## Source data
----------
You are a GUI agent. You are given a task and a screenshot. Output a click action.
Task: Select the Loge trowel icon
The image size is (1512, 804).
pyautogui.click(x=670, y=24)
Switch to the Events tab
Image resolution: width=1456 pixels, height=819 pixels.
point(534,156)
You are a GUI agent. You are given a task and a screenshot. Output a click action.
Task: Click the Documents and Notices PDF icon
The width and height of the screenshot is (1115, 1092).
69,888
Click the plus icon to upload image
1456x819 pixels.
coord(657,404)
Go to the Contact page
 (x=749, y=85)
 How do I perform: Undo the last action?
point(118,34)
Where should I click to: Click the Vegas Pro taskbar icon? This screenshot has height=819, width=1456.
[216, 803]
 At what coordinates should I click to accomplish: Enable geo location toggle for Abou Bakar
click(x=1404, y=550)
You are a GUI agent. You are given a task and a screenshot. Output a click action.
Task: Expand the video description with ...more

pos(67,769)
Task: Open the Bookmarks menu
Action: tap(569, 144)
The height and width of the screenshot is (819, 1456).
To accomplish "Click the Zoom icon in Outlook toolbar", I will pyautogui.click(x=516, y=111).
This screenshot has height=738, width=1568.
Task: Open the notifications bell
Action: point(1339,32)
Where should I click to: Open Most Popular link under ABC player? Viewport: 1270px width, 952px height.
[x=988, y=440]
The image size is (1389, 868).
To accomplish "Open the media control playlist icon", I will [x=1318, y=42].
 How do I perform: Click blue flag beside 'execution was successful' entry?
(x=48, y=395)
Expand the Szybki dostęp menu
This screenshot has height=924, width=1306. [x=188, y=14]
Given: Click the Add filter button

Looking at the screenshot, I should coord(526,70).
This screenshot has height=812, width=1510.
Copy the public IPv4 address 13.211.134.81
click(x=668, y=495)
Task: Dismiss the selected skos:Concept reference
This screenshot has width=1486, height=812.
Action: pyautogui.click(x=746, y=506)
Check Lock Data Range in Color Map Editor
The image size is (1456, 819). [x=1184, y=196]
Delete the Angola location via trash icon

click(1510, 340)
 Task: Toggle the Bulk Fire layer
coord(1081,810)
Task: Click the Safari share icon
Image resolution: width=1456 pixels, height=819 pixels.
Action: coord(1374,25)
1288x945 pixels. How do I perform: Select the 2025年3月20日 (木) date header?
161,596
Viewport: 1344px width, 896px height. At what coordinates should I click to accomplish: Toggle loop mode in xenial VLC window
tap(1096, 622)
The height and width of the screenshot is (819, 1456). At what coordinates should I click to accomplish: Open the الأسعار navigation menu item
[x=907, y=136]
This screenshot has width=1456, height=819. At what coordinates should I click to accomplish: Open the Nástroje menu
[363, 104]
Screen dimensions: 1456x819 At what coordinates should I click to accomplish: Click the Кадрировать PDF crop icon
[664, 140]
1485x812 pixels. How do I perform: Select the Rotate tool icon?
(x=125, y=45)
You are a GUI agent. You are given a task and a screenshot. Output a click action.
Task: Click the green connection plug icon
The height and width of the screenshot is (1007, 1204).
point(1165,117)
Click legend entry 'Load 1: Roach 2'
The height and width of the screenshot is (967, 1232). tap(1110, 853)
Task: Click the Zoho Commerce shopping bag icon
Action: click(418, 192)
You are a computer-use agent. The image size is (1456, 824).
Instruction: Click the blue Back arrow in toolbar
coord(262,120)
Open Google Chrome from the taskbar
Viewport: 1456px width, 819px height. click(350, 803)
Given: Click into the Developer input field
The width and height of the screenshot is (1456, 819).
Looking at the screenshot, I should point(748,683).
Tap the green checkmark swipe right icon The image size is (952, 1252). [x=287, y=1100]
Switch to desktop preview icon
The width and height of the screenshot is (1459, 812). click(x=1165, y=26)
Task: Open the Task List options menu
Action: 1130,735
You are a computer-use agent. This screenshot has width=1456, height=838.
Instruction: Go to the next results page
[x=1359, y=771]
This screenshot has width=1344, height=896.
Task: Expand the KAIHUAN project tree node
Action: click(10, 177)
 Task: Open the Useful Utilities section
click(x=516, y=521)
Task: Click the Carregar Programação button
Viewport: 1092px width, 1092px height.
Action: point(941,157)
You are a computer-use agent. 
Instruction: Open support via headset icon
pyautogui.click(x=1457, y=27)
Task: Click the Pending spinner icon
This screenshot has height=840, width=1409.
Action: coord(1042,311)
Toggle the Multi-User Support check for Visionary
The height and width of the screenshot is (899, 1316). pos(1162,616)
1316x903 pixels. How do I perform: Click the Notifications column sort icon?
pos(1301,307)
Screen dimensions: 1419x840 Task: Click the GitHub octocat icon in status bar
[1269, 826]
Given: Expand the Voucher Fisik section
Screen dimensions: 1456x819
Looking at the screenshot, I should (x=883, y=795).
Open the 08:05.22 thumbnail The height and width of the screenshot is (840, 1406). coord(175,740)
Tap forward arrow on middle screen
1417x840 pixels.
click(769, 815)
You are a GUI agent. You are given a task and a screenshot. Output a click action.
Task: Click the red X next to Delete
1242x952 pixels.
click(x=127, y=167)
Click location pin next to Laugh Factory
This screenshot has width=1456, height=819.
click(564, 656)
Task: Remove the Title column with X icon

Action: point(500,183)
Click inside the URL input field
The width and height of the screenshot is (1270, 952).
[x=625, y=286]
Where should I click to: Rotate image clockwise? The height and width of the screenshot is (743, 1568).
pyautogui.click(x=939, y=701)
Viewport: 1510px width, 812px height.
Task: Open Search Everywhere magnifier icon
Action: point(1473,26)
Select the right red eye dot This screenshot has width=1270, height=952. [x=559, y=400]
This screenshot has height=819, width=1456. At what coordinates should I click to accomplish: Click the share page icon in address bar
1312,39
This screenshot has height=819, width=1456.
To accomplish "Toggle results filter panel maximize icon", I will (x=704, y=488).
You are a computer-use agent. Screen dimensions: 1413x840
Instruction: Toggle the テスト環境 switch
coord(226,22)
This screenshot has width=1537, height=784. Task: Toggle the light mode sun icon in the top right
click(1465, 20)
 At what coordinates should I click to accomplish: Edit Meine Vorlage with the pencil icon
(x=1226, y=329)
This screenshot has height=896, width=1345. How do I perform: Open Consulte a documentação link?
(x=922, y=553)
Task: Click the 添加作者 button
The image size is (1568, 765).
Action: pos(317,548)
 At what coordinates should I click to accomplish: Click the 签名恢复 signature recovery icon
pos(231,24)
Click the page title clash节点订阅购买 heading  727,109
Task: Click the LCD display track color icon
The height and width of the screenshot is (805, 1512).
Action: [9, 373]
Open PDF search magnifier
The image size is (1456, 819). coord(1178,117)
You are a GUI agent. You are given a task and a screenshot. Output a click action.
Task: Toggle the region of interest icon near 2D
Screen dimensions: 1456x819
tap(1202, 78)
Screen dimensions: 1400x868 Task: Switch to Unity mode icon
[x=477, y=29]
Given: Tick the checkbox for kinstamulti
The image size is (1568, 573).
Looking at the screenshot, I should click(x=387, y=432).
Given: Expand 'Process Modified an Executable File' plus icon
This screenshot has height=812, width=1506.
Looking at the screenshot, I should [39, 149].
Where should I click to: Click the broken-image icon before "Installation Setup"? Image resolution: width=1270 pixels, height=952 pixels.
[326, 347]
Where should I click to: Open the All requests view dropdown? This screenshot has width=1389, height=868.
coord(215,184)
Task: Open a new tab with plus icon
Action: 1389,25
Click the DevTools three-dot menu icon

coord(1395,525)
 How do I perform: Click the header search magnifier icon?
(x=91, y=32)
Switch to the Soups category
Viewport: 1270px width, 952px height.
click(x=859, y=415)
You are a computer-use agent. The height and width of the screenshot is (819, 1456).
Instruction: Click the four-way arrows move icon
----------
## What the task asks
What lines in the data above contain the word "green"? Copy them all.

## Answer space
Task: Click the green connection plug icon
Tap the green checkmark swipe right icon The image size is (952, 1252). [x=287, y=1100]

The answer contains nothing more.